There is however another and a fourth kind, which we have lately seen springing up among those who flatter themselves with the appearance and form of anchorites, and who in their early days seem in a brief fervour to seek the perfection of the coenobium, but presently cool off, and, as they dislike to put an end to their former habits and faults, and are not satisfied to bear the yoke of humility and patience any longer, and scorn to be in subjection to the rule of the Elders, look out for separate cells and want to remain by themselves alone, that as they are provoked by nobody they may be regarded by men as patient, gentle, and humble: and, this arrangement, or rather this lukewarmness never suffers those, of whom it has once got hold, to approach to perfection. For in this way their faults are not merely not rooted up, but actually grow worse, while they are excited by no one, like some deadly and internal poison which the more it is concealed, so much the more deeply does it creep in and cause an incurable disease to the sick person. For out of respect for each man's own cell no one ventures to reprove the faults of a solitary, which he would rather have ignored than cured. Moreover virtues are created not by hiding faults but by driving them out.


FOOTNOTES:
  1. Piamun who has been already spoken of in XVII. xxiv.,is also mentioned by Rufinus (History of the Monks, c. xxxii.), Palladius (the Lausiac History, clxxii.), and Sozomen (H. E. VI. xxix.), all of whom tell, with slight variations, the same story, how that one day while he was officiating at the altar, he saw an angel writing down the names of some of the brethren, and passing by the names of others, all of whom Piamun on subsequent inquiry found to have been guilty of some grievous sin.
  2. On Diolcos see on the Institutes V. xxxvi.
  3. Cf. S. Matt. v. 14.
  4. See the note on c. vii.
  5. Acts iv. 32; ii 45; iv. 34, 35.
  6. Acts xv. 29.
  7. Paul was from very early days celebrated as the first of the anchorites. Indeed S. Jerome, who wrote his life (Works, Vol. ii. p. 13 ed. Migne) calls him "auctor vitae monasticae" (Ep. xxii. ad Eustochium). He is said to have fled to the Thebaid from the terrors of the Decian persecution, and to have died there in extreme old age. Antony has already been several times mentioned by Cassian. See the Institutes V. iv.: Conference II. ii.; III. iv., etc.
  8. Heb. xi. 37, 38; Job xxxix. 5-8; Ps. cvi. (cvii.) 2, 4-6; Lam. iii. 27, 28; Ps. ci (cii.) 7, 8.

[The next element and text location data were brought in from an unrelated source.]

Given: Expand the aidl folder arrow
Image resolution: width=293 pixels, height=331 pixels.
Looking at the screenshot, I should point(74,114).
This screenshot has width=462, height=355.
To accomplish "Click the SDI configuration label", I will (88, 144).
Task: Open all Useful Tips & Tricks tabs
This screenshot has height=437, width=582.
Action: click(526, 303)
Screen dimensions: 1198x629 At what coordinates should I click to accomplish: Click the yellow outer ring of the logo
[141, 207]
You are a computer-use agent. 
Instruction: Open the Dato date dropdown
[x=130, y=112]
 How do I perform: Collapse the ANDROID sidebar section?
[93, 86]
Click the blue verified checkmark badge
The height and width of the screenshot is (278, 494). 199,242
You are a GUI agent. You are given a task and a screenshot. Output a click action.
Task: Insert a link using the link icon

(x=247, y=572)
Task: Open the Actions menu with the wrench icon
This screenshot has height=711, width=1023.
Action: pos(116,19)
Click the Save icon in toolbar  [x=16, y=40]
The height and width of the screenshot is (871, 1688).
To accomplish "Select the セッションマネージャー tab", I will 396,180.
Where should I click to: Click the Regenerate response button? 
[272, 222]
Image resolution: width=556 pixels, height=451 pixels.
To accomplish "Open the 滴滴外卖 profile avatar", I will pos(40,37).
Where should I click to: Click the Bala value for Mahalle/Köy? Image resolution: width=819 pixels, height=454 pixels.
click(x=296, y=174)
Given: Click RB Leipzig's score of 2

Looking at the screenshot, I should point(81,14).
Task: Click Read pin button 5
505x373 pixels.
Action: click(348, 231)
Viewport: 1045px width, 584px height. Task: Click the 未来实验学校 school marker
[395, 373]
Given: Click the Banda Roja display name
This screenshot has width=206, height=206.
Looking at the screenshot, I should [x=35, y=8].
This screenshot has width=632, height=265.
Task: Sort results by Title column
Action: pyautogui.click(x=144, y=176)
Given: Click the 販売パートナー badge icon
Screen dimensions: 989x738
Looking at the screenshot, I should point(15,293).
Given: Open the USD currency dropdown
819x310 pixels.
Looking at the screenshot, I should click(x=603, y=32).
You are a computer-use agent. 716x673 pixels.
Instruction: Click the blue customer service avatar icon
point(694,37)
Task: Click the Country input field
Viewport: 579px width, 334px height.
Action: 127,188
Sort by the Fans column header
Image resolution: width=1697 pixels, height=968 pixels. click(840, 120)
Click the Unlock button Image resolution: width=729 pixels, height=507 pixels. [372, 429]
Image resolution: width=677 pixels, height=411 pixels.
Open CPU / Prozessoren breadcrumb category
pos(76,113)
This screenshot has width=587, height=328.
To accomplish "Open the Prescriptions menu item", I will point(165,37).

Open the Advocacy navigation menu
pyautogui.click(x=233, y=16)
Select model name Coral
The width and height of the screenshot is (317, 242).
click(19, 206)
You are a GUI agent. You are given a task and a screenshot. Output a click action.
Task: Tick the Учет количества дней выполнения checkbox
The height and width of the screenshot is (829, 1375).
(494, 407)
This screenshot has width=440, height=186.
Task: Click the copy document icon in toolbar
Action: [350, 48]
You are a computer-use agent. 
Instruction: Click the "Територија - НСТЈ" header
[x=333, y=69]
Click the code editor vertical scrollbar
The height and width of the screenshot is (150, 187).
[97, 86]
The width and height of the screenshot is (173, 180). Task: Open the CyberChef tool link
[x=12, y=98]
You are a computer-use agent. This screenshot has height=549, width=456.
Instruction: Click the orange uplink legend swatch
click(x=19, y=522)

  9. Sarabaites, this third sort of monks whom Cassian here paints in such dark colours, are spoken of by S. Jerome (Ep. xxii. ad Eustochium) under the name of Remoboth. The origin of both names is obscure, but Jerome and Cassian are quite at one in their scorn for these pretended monks. S. Benedict begins his monastic rule by describing the four kinds of monks, coenobites, anchorites, sarabaites, and a fourth class to which he gives the name of "gyrovagi," i e., wandering monks; these must be those of whom Cassian speaks below in c. viii. without giving them any definite name. See further Bingham, Antiquities VII. ii., and the Dictionary of Christian Antiquities, Art. Sarabaites.
  10. Lucius took the lead of the Arian party at Alexandria after the murder of George of Cappadocia in 361, and was put forward by his party as the candidate for the see which they regarded as vacant. In 373, after the death of Athanasius, he was forced upon the reluctant Church of Alexandria by the Arian Emperor Valens, and according to Gregory Nazianzen a fresh persecution of the orthodox party at once began; and to this it is that Piamun alludes in the text.
  11. Diaconia. The word is used again by Cassian for almsgiving in Conf. XXI. i., viii., ix., and cf. Gregory the Great, Ep. xxii., and compare e0ij diakoni/an in Acts xi. 29.
  12. To work in the mines was a punishment to which the Confessors were frequently subjected in the time of persecution: Cf. the prayer in the Liturgy of S. Mark that God would have mercy on those in prison or in the mines, etc. Hammond's Liturgies, p. 181.